* **Record set**:
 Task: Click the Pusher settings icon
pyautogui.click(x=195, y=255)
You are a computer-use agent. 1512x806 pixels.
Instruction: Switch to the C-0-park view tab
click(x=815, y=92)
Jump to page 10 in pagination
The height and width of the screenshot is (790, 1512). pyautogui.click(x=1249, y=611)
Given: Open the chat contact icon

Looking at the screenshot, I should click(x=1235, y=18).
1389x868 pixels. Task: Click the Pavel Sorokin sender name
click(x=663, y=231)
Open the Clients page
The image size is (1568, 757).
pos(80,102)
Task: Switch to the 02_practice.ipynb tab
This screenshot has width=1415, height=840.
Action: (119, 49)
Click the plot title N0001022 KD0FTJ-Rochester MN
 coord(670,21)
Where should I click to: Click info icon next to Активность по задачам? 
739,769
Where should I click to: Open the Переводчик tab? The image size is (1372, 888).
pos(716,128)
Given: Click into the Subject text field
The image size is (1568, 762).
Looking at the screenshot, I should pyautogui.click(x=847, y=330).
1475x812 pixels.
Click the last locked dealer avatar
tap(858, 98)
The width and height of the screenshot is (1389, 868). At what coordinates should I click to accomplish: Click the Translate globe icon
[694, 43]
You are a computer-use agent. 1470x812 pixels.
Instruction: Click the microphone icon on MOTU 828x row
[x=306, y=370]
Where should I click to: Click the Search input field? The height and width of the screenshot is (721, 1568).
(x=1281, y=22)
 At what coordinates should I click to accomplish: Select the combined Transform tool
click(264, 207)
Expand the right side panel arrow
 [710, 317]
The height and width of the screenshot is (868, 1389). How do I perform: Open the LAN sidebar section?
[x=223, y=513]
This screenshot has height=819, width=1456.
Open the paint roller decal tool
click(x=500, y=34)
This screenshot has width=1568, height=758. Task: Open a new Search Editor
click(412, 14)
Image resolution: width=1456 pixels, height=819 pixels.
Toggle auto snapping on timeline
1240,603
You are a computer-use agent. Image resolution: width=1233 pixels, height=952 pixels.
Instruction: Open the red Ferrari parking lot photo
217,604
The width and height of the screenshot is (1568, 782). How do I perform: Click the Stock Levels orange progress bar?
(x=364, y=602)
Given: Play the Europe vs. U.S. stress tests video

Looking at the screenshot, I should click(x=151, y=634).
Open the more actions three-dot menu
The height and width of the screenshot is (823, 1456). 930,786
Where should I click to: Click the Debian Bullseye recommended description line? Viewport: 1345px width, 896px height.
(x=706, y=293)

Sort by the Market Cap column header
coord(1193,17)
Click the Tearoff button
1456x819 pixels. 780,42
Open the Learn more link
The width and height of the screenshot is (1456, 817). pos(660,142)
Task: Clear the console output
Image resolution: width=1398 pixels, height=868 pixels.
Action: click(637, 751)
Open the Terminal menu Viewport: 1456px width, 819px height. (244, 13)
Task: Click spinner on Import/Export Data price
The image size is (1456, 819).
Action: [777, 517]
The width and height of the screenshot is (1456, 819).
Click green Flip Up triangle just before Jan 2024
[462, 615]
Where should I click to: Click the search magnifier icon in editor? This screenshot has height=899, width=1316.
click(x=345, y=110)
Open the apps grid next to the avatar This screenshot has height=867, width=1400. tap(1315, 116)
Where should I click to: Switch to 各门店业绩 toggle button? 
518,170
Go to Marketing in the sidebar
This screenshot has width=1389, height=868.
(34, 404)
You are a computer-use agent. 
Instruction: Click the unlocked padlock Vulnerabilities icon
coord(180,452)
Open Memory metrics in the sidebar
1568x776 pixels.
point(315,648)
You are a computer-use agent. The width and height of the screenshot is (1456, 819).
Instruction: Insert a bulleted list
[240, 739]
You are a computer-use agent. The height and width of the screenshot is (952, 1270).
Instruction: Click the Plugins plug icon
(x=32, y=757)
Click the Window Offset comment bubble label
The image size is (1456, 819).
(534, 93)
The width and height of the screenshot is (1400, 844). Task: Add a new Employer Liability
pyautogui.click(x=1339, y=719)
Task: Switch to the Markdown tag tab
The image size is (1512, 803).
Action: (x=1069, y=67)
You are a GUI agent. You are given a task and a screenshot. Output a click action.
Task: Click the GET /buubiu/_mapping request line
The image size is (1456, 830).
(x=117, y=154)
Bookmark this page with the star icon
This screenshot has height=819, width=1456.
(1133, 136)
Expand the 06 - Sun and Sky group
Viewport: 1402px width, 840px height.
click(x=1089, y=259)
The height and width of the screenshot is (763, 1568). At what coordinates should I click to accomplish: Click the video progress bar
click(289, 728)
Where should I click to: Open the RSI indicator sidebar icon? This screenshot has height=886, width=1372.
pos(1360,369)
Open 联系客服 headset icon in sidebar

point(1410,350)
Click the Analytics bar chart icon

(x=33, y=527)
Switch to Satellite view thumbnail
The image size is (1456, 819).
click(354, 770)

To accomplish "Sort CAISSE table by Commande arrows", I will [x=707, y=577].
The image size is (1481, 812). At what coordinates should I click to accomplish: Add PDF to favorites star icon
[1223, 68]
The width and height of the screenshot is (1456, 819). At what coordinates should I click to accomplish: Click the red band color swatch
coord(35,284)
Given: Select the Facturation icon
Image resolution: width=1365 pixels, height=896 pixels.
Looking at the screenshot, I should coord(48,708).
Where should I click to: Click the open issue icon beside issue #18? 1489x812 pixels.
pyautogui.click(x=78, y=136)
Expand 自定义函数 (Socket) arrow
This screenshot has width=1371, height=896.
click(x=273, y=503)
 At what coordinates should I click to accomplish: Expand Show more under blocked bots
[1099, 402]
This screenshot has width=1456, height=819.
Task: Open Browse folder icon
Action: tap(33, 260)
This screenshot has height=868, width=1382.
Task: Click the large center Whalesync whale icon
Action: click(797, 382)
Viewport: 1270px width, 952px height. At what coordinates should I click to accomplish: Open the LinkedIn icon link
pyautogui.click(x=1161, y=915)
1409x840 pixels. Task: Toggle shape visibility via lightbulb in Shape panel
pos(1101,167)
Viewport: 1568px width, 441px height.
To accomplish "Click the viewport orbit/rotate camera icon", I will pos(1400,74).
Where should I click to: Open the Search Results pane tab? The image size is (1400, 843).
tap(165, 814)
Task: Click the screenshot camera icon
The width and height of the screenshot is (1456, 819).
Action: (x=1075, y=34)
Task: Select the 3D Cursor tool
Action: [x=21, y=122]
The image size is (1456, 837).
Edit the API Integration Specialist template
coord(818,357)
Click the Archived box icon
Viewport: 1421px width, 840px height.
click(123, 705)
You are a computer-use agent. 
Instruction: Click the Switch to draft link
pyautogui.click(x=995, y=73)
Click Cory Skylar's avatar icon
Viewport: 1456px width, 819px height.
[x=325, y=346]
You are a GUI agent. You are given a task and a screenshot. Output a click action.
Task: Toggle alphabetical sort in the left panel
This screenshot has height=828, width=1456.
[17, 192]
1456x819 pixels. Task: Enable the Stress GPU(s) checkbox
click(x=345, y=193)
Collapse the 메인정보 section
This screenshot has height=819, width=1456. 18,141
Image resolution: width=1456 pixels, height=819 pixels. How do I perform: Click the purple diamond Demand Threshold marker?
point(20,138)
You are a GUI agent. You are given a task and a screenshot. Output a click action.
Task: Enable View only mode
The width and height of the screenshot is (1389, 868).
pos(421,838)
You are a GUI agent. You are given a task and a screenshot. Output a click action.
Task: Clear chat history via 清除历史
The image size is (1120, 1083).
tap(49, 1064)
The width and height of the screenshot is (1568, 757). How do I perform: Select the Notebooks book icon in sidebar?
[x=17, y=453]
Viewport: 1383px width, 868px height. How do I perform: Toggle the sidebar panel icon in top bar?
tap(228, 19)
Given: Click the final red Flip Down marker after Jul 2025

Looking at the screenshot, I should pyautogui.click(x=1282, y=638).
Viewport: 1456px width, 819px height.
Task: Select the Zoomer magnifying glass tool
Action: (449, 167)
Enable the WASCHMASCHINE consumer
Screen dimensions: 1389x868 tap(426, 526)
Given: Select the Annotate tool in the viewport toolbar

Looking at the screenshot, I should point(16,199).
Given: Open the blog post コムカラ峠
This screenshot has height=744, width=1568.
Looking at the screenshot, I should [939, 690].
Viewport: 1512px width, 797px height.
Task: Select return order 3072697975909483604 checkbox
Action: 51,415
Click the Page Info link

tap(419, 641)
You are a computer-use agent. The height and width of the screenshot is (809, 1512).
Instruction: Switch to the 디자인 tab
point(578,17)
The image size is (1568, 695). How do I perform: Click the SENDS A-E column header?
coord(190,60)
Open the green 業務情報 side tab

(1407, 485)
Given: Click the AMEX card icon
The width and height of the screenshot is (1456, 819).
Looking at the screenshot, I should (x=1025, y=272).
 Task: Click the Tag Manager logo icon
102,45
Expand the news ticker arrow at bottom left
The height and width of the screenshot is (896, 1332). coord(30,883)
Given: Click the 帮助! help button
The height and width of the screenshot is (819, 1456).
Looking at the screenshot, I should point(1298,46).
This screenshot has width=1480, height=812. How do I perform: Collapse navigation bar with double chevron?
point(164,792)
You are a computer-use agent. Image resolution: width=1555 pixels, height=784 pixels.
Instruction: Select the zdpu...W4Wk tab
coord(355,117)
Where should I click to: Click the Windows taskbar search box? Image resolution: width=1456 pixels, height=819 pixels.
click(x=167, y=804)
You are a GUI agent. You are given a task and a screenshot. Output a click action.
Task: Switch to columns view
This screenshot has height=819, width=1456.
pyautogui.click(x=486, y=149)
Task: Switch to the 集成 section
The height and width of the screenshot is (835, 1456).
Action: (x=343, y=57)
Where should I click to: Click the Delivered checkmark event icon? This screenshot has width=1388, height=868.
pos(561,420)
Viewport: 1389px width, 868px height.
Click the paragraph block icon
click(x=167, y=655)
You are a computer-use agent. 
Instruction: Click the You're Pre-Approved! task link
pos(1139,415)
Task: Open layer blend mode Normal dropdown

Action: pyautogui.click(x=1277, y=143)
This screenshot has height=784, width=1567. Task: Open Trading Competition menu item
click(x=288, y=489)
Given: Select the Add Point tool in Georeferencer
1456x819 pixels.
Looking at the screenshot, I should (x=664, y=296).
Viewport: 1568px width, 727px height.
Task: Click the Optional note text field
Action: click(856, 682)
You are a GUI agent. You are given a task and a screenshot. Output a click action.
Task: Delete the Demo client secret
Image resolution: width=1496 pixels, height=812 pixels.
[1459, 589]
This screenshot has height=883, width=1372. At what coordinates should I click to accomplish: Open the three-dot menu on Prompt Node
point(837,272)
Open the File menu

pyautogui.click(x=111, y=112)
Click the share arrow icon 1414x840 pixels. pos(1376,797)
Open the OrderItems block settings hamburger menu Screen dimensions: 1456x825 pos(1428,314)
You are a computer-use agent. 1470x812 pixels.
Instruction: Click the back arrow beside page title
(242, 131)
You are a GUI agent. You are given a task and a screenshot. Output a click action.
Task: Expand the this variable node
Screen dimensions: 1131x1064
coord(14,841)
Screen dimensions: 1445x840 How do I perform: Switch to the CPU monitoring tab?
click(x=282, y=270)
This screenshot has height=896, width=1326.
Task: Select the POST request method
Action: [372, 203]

* **Instructions for the task**: Repeat verbatim the opening run of entries, ending with the line that contains "Given: Click into the Subject text field".

* **Answer for this exercise**:
 Task: Click the Pusher settings icon
pyautogui.click(x=195, y=255)
You are a computer-use agent. 1512x806 pixels.
Instruction: Switch to the C-0-park view tab
click(x=815, y=92)
Jump to page 10 in pagination
The height and width of the screenshot is (790, 1512). pyautogui.click(x=1249, y=611)
Given: Open the chat contact icon

Looking at the screenshot, I should click(x=1235, y=18).
1389x868 pixels. Task: Click the Pavel Sorokin sender name
click(x=663, y=231)
Open the Clients page
The image size is (1568, 757).
pos(80,102)
Task: Switch to the 02_practice.ipynb tab
This screenshot has width=1415, height=840.
Action: (119, 49)
Click the plot title N0001022 KD0FTJ-Rochester MN
 coord(670,21)
Where should I click to: Click info icon next to Активность по задачам? 
739,769
Where should I click to: Open the Переводчик tab? The image size is (1372, 888).
pos(716,128)
Given: Click into the Subject text field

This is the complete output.